Seu nome ganhou maior importância de fato após lançar a biografia de Luís
Carlos Prestes, escrita enquanto estava no exílio. Vida de Luís Carlos Prestes:
O Cavaleiro da Esperança, lançado antes na Argentina (1942) que no Brasil, foi
um sucesso de público.
“No Brasil, os leitores receberiam a obra clandestinamente:
encontradas por vezes a preços exorbitantes, era também consumida por meio de
cópias datilografadas e fac-símiles. O aluguel do exemplar também era possível.

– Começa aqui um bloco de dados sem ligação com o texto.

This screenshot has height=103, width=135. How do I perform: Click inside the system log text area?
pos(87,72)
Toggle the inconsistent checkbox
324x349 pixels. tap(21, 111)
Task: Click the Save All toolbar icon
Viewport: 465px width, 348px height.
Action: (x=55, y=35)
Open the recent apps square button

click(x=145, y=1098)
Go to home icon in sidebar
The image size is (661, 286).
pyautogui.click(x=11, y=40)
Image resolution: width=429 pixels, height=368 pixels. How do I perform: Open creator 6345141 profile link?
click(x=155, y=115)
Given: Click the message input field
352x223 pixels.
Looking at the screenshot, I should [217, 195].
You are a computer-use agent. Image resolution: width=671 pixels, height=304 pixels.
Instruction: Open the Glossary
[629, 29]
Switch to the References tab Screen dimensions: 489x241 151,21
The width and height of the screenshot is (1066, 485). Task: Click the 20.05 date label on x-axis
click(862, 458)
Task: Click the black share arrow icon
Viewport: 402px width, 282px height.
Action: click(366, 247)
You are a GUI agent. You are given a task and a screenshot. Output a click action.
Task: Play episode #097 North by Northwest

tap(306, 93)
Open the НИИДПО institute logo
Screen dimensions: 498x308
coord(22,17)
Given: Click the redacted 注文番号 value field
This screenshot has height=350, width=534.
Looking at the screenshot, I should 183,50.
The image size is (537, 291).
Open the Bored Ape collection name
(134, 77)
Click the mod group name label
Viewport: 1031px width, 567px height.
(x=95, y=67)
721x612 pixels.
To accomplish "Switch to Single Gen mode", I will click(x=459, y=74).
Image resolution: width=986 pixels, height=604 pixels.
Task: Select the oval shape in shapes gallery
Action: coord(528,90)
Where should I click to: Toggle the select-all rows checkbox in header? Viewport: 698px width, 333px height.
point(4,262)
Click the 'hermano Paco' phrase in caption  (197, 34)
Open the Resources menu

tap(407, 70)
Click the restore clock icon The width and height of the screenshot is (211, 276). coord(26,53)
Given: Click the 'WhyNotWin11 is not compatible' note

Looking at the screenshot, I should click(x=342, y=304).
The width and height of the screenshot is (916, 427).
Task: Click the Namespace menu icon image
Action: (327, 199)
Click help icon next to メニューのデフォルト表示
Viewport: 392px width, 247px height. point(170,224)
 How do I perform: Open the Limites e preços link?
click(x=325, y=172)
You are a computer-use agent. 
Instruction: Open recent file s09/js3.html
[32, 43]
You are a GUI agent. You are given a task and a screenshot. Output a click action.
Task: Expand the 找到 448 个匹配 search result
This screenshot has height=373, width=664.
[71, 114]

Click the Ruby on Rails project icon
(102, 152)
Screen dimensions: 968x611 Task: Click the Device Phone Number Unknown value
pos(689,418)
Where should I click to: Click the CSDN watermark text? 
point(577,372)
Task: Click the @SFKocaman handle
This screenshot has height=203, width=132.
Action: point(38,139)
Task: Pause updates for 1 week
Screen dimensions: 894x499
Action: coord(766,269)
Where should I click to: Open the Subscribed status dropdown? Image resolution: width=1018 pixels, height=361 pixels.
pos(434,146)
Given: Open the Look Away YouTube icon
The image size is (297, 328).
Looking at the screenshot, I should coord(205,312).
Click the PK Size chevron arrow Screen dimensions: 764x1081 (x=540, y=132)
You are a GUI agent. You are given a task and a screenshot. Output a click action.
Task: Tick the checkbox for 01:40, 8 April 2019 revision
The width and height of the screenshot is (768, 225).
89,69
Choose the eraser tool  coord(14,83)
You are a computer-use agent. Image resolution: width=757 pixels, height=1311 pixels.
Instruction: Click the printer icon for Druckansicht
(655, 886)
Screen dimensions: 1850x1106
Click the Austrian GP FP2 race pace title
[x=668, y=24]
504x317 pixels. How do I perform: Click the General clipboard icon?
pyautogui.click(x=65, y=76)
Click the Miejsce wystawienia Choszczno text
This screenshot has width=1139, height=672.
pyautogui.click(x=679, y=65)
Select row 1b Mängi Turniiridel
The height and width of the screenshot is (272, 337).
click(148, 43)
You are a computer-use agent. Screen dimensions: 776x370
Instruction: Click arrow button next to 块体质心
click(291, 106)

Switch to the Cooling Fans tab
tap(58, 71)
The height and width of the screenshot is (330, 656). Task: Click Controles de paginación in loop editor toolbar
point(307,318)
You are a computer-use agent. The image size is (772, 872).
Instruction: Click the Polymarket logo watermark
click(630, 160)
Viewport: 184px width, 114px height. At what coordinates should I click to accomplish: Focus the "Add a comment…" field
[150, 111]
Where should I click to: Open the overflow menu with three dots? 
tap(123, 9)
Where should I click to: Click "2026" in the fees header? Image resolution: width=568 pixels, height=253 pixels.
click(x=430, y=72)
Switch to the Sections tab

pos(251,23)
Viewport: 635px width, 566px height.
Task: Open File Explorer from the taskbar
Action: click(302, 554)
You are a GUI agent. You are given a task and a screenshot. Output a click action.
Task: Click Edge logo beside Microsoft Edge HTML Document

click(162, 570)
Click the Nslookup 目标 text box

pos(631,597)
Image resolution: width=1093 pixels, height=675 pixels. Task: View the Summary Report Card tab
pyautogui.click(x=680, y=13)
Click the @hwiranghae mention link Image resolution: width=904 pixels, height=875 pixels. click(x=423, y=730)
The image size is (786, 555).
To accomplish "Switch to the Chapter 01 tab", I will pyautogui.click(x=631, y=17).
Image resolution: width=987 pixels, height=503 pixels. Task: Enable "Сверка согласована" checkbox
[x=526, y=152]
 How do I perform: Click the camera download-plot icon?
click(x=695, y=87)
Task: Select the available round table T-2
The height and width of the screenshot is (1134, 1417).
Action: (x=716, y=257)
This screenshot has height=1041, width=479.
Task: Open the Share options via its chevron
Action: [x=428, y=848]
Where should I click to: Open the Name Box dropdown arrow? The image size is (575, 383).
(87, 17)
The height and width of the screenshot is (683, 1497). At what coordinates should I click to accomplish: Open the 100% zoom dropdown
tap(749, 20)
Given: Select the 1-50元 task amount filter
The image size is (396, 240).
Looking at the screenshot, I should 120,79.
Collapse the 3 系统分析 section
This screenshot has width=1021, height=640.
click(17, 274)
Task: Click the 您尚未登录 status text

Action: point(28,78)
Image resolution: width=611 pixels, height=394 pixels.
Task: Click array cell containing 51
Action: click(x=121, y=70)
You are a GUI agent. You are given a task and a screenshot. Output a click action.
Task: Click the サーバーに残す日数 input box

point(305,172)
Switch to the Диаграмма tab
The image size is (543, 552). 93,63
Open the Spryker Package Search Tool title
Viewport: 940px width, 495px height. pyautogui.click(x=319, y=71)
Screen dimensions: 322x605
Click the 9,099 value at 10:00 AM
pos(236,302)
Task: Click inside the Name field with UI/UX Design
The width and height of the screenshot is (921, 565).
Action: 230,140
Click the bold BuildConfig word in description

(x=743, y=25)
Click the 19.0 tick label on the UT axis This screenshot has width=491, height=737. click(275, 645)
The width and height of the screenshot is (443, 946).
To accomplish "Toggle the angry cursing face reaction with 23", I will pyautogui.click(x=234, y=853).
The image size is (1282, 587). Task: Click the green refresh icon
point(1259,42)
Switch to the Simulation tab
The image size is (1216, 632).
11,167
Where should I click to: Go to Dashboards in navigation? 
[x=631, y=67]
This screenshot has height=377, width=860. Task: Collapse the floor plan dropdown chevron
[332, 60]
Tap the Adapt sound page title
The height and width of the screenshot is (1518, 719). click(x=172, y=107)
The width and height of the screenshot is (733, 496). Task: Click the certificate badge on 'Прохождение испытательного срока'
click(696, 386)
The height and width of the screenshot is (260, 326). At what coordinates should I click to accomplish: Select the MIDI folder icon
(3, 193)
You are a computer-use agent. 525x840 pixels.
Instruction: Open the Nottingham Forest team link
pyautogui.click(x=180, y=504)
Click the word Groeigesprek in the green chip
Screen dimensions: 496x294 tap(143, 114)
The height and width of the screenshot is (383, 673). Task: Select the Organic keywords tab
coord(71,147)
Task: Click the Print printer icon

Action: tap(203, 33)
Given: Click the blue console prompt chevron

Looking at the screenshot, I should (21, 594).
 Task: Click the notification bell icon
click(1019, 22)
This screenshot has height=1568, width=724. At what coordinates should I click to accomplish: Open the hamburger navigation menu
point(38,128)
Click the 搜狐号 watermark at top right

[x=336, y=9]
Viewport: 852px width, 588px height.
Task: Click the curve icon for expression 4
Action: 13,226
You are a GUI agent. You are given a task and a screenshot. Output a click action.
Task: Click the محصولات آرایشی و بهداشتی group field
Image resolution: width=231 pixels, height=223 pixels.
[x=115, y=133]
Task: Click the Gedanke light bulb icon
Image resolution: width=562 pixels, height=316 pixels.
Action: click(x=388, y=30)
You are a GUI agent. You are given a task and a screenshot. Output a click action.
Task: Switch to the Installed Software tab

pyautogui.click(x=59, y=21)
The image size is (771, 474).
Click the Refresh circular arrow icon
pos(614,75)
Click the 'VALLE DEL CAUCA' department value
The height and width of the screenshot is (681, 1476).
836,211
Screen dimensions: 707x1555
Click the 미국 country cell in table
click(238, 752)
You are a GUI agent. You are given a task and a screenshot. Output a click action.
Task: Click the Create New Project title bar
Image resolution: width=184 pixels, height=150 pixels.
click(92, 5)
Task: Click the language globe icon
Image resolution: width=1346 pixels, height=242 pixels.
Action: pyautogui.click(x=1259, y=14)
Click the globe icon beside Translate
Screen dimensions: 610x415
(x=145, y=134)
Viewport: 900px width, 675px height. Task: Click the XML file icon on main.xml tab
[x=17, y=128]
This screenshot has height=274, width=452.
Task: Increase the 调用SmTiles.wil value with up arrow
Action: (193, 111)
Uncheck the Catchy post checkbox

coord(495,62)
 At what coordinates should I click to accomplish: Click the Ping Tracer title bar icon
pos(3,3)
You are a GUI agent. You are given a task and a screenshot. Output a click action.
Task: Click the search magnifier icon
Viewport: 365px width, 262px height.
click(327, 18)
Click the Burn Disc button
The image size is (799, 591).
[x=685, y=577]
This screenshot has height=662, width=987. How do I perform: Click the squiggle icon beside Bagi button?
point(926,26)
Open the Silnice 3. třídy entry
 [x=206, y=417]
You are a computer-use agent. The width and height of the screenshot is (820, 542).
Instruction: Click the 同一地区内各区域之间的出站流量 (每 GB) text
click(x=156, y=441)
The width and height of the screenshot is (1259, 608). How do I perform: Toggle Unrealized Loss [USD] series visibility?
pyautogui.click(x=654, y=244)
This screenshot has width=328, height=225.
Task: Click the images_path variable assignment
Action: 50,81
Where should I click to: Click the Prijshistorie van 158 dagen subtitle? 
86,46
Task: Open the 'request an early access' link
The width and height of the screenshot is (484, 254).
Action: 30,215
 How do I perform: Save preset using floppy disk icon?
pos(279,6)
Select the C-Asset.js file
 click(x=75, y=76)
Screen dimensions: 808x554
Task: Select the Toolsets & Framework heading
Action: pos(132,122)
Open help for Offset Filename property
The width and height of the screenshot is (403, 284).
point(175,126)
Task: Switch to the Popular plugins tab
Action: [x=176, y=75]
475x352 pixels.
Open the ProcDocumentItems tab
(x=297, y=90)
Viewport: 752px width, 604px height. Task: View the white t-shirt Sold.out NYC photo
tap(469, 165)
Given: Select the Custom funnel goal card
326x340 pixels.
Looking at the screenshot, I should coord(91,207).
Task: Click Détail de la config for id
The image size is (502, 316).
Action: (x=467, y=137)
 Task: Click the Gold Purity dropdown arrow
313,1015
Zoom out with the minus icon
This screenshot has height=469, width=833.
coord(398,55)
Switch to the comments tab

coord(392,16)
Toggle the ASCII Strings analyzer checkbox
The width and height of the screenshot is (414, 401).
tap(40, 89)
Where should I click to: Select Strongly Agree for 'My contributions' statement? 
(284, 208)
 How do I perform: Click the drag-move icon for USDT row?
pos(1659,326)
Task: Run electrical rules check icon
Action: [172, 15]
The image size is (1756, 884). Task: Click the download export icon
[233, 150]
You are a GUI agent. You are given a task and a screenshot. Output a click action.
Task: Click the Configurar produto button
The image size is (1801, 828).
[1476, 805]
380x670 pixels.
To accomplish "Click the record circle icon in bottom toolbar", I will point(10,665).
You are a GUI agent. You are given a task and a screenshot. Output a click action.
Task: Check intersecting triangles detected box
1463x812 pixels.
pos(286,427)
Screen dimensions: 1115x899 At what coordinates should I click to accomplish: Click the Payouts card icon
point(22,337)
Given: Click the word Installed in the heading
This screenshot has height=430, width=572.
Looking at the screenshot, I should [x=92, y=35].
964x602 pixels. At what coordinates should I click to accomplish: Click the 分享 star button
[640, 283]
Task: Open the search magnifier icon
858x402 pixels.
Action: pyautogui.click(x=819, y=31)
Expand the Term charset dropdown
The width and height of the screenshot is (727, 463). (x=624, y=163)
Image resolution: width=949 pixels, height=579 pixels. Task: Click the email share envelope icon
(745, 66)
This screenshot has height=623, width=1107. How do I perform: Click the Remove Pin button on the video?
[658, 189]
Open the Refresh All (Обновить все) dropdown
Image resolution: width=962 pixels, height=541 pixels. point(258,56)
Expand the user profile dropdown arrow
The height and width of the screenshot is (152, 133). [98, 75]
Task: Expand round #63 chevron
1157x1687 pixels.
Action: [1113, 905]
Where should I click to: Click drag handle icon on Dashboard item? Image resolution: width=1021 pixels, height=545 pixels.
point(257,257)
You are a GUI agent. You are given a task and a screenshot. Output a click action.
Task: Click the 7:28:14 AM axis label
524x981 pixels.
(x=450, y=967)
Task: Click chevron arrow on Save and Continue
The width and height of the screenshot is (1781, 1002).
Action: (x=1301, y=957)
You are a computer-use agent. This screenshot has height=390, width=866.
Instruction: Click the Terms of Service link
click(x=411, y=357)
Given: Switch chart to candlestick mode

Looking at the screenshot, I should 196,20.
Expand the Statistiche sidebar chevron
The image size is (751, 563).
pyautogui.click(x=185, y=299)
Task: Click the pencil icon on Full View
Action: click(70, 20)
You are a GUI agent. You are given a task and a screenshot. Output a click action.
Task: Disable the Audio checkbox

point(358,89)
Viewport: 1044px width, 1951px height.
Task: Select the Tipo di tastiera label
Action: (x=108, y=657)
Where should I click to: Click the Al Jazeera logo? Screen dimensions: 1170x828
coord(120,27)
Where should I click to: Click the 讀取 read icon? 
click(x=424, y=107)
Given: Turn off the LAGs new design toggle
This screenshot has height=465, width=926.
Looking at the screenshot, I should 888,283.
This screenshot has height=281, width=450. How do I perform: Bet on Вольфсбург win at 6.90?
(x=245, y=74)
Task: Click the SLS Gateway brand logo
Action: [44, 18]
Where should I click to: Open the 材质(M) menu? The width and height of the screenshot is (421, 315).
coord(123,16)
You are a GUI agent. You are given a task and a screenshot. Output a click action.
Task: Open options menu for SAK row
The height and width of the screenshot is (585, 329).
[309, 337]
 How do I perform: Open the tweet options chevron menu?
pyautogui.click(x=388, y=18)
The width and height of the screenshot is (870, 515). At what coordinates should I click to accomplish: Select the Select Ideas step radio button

Para despistar, leitores referiam-se ao livro por títulos como “Vida de são
Luís’, Vida do rei Luís’ e ‘Travessuras de Luisinho’”, descreve Joselia no
livro.
Parlamentar
Poucos anos mais tarde, Jorge foi lançado por seu partido a
deputado federal. “Hesitei longamente, e aceitei a custo. Não acredito em
Prestes e na atual direção do Partido”, escrevera em seu diário em novembro de
1945, colhido pela biógrafa. Nesse período falava, na sua intimidade, um Jorge
que começava a ver as contradições do próprio partido.
Na Assembleia Constituinte, junto com Marighella, foi autor
do primeiro discurso feito pela bancada comunista, proferido por Claudino José
da Silva, ex-ferroviário e marceneiro, era o único negro alí. Os dois acabaram
se tornando os redatores oficiais do partido naquele período.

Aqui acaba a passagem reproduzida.